Allí en la sierra, donde las montañas separan valles profundos de
fuertes pendientes, donde los pueblos son pequeños, casi inexistentes en las faldas de las montañas, vivía un hombre, un hortelano joven que vendía
con alegría los productos de su huerta. Su pequeño negocio y también su casa se
hallaban situados junto a una fuente que manaba un agua deliciosa y fresca.
Este hombre de porte ligero y ágil, se
movía con soltura entre las cajas de frutas y verduras que tenía expuestas
junto al camino. Ordenaba y disponía en filas los frutos que había recolectado
lo que otorgaba a todo un aspecto agradable y cuidadoso. Su buena disposición al trabajo, su ilusión
por vivir, eran un sello inconfundible en su persona. Completaba esta vida tan
simple con otros quehaceres eventuales en huertas cercanas así como con algunos
trabajos de albañilería en el pueblo y los alrededores.
Todos los días se levantaba temprano, al amanecer, recibiendo el nuevo
día como el gallo, cantándole al sol, riendo y sonriendo. Labraba la tierra con agrado, con su
arado, la limpiaba de plantas extrañas, la regaba en el frescor de la mañana,
le recogía los productos maduros y todo lo que hacía era acariciar la tierra
porque su amor por la vida inundaba cada pequeño acto de su cotidianeidad. Como era hombre bueno, sus obras hablaban con
claridad de su bondad, no solo el manto fértil que cubre la montaña sabía responderle en abundancia,
riqueza y sabor para sus frutos, sino
que también la siembra humana, los sentimientos, las buenas obras de cada día hacían
feliz a su familia y merecedor del título de buen esposo y padre.
Tan bondadoso era que hasta las
gallinas podían estarle agradecidas de
tanta libertad como disfrutaban en sus vidas. Las dejaba correr, explorar, visitar
los huertos vecinos; no había sitio que
las muy alocadas no hubieran husmeado ó picoteado, dentro de los límites que
una gallina de huerto se dispone a traspasar. Evidentemente era un gallinero
que se “extendía hasta los confines”; según la impresión de una gallina de
campo que suele pasar su vida hacinada con otras muchas en un lugar pequeño. Es
así que su gallinero gozaba de toda la extensión que un ave “criada en cautividad”
y sin obligaciones ponedoras, desearía
para ser feliz.
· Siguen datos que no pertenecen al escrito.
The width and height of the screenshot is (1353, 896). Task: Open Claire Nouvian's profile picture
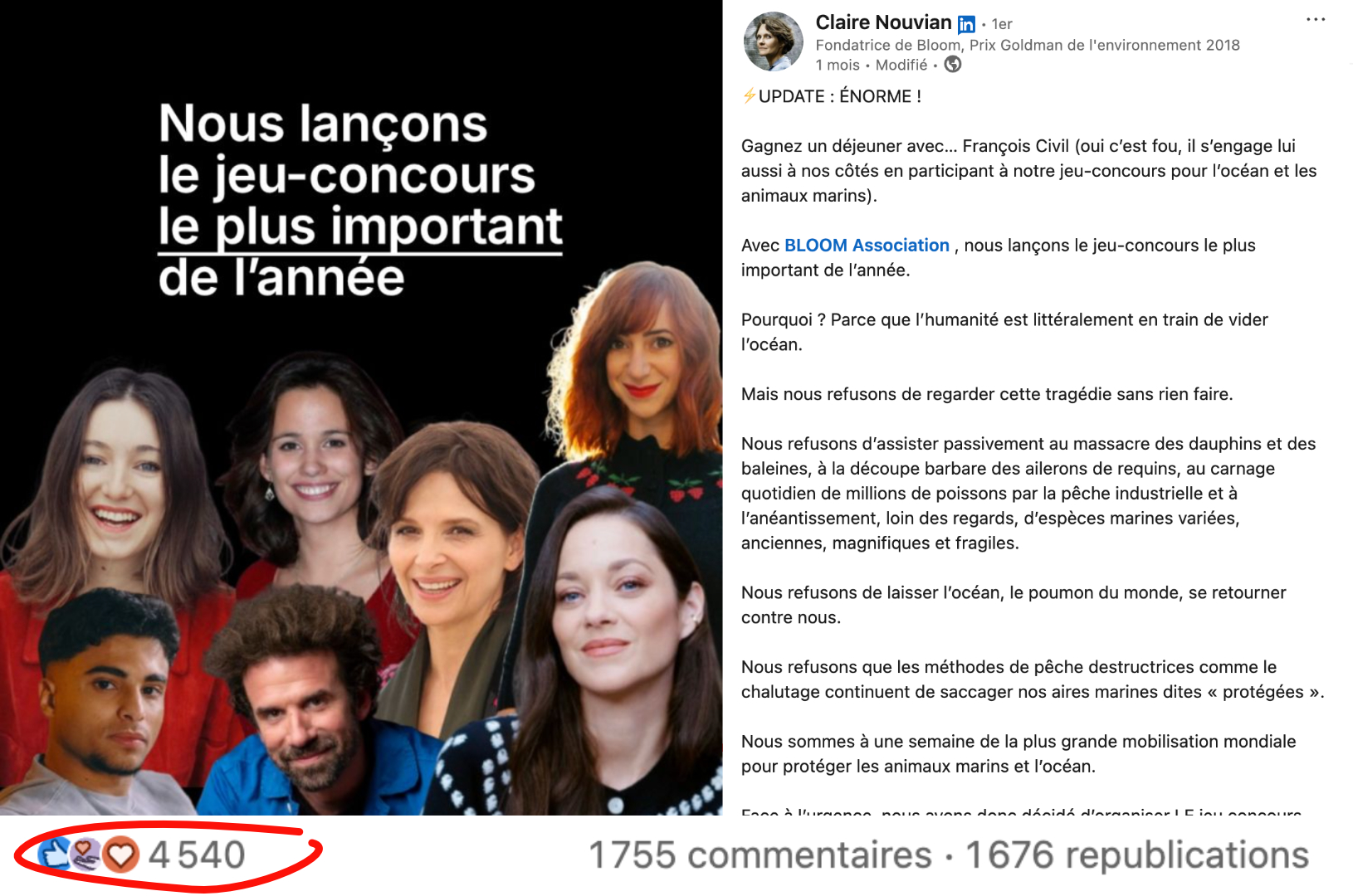773,41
Otorgar la puesta de un
huevo era algo libre y un canto de cacareo en cada puesta, un aviso por el
“esfuerzo diario”, era lo menos que se les podía pedir a esas gallinas que
vivían tan felices en aquel huerto. El con toda su santa paciencia o ciencia
porque ya las conocía la mar de bien, exploraba los diferentes rincones del
extenso espacio hasta encontrar los
huevos del día que iba guardando para completar la media o la docena. Su otro pequeño
cariño consistía en molerles maíz que luego colocaba en sus comederos siempre limpios,
y las señoras cacareadoras se
congraciaban con él dedicándole ruidosas canciones de acento feliz por sus
estómagos bien satisfechos y hermosos huevos, muy saludables, que él vendía o consumía en familia.
Cuando comencé a conocerlo llevaba afincado escaso tiempo en el pueblo
de la serranía. A poco de realizar algunas compras, supe en breves pinceladas sobre
algunos asuntos de su vida, una existencia sencilla pero esforzada, humilde
pero esperanzadora porque aunque su existencia no estaba regalada de
facilidades, el miraba con esperanza su porvenir, soñaba y se comprometía de veras con su trabajo diario con la vida
misma. Para mí el conocerle significó
ejemplo, reflexionar sobre “lo importante”, lo trascendente y su opuesto la
hojarasca de lo ilusorio.
Me regalaba productos de su huerta, cosa que me sorprendía, pues aún
teniendo tan escasos medios para vivir era bastante generoso y diligente en su
servicio. Y comprendí con mi vivencia que cuando la gente es tan
buena, trabajadora y honrada hay que ayudarla, que uno no puede ni debe olvidarse
del prójimo, así que me propuse colaborar para que su precariedad fuera menor,
le compraría todo lo que pudiera cada vez que visitase la zona y quizás
lograría darle ánimos renovados de seguir con su trabajo.